A Bell no le sorprendió, recordando que poco después de que Josephine y Harry Frost apareciesen en San Francisco la joven esposa había convencido a su marido para que comprase el biplano de Celere.
—¿Mencionó algún detalle?
—Di Vecchio dijo que Celere convenció a la hija de un general del ejército italiano para que comprase su máquina. Por lo que ellos oyeron, el pescador pensó que no era la primera vez que utilizaba a las mujeres para que hiciesen tratos por él.
—¿Acusó a Celere de aceptar dinero de las mujeres?
—Él compró un tipo de motor en un encuentro aéreo que tuvo lugar en París. Parece que una mujer puso el dinero. Pero en San Francisco Celere estaba otra vez sin blanca. Creo que el trato con el ejército fracasó.
—La máquina se estrelló cuando el general la pilotaba.
—Por eso Di Vecchio no paraba de gritar que Celere les había vendido una pésima máquina voladora y que había fastidiado con ello a los demás inventores.

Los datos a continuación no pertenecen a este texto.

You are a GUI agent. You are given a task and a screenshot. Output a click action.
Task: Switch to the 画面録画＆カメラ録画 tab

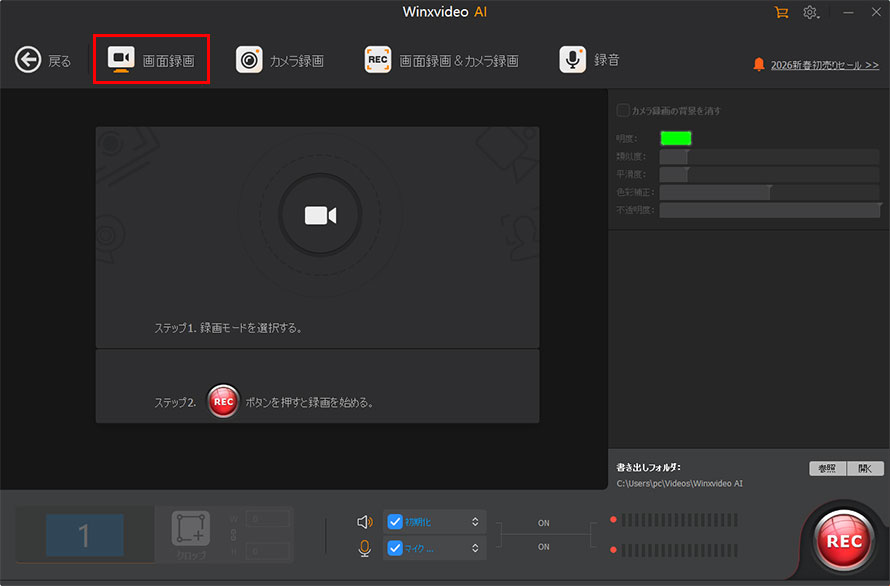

—¿Acusó Di Vecchio a Celere de tratar de seducir a Danielle?
—Eso es lo que Di Vecchio le estaba advirtiendo: «No toques a mi hija».
—Por lo que se ve, tus pescadores se tropezaron con una buena riña.
—No se tropezaron precisamente. Ellos también vivían allí.
Bell escudriñó atentamente el rostro del joven detective.
—Has conseguido mucha información, Dash, tal vez suficiente para compensar la espera. ¿Tuviste un golpe de suerte o sabías lo que buscabas?
—Bueno, esa es la cuestión, señor Bell. ¿No repara en un detalle? Estaban discutiendo delante del hotel en el que Di Vecchio murió. La noche que murió.